Peterborough Hospital criticised over patient A&E waiting times

Peterborough City Hospital
Image caption Peterborough City Hospital opened in 2010 and cost £298m to build

A hospital trying to cut an annual £40m budget deficit has been criticised for failing to meet A&E treatment targets.

The Care Quality Commission (CQC) has told Peterborough City Hospital to improve its child protection, complaints systems and pain relief for terminally ill patients.

CQC inspector Fiona Allinson said the hospital's maternity and bereavement services were "very good".

Director of care Chris Wilkinson said staff were working on improvements.

A 33-year private finance initiative (PFI) contract, to fund construction of Peterborough's new hospital, that opened four years ago, is costing more than £40m a year to repay.

Projects are under way at the hospital to address this issue.

Inspectors looked at two hospitals run by Peterborough and Stamford Hospitals NHS Foundation.

'Not complacent'

Peterborough City Hospital was rated as "requiring improvement" while Stamford and Rutland Hospital was rated as "good".

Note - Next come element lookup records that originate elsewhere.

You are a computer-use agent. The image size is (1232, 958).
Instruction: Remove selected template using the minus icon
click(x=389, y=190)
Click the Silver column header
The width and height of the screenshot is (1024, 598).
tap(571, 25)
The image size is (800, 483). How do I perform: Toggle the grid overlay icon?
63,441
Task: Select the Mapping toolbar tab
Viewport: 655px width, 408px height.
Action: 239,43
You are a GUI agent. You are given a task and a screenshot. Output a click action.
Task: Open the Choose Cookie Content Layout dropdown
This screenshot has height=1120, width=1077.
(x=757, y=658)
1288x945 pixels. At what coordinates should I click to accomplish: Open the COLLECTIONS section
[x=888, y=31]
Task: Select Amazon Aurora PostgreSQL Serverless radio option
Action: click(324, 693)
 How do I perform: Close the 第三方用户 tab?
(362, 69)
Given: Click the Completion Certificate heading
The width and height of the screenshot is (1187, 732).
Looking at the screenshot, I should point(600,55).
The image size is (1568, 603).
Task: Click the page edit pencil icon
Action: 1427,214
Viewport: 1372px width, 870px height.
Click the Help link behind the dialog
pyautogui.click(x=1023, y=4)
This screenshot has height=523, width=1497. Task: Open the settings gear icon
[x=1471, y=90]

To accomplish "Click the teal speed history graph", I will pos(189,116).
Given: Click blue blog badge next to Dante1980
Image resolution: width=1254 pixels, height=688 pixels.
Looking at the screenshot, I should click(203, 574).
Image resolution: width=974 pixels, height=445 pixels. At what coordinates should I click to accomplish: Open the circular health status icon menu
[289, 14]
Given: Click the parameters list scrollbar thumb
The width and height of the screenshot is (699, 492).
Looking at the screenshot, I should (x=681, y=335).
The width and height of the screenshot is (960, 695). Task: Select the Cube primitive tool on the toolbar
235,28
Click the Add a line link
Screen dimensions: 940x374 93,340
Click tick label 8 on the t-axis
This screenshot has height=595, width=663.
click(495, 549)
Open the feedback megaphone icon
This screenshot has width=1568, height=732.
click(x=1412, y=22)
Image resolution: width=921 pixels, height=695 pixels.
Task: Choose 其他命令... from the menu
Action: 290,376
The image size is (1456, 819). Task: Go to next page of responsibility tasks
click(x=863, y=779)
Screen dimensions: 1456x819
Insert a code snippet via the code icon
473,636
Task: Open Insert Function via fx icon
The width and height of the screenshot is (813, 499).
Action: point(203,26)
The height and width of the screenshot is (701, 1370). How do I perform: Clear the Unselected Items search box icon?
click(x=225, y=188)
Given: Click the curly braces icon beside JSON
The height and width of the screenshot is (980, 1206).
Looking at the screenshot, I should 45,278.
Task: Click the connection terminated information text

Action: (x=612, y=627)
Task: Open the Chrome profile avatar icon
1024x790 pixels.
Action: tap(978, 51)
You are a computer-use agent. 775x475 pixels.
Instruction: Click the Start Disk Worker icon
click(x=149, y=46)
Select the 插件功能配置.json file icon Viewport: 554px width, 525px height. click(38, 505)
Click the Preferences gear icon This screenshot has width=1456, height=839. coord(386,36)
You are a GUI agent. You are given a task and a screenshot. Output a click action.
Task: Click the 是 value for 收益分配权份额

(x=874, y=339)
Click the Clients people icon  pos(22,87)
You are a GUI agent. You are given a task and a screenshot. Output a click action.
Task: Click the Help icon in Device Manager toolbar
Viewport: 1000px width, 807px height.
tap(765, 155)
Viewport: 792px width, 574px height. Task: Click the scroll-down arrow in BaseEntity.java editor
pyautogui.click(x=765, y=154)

Both were assessed under a new inspection regime, introduced by the CQC to provide a detailed picture of care in hospitals.

Ms Allinson said Peterborough Hospital struggled to meet national targets, especially "the four-hour waiting time for treatment in A&E".

Ms Wilkinson said the hospital had been aware of the issues of waiting times and targets for moving patients on to new levels of care, either at home or in hospital wards.

"We are not complacent and staff have been working very hard to bring the areas of concern for the CQC to the same level as those services which are assessed as very good," she said.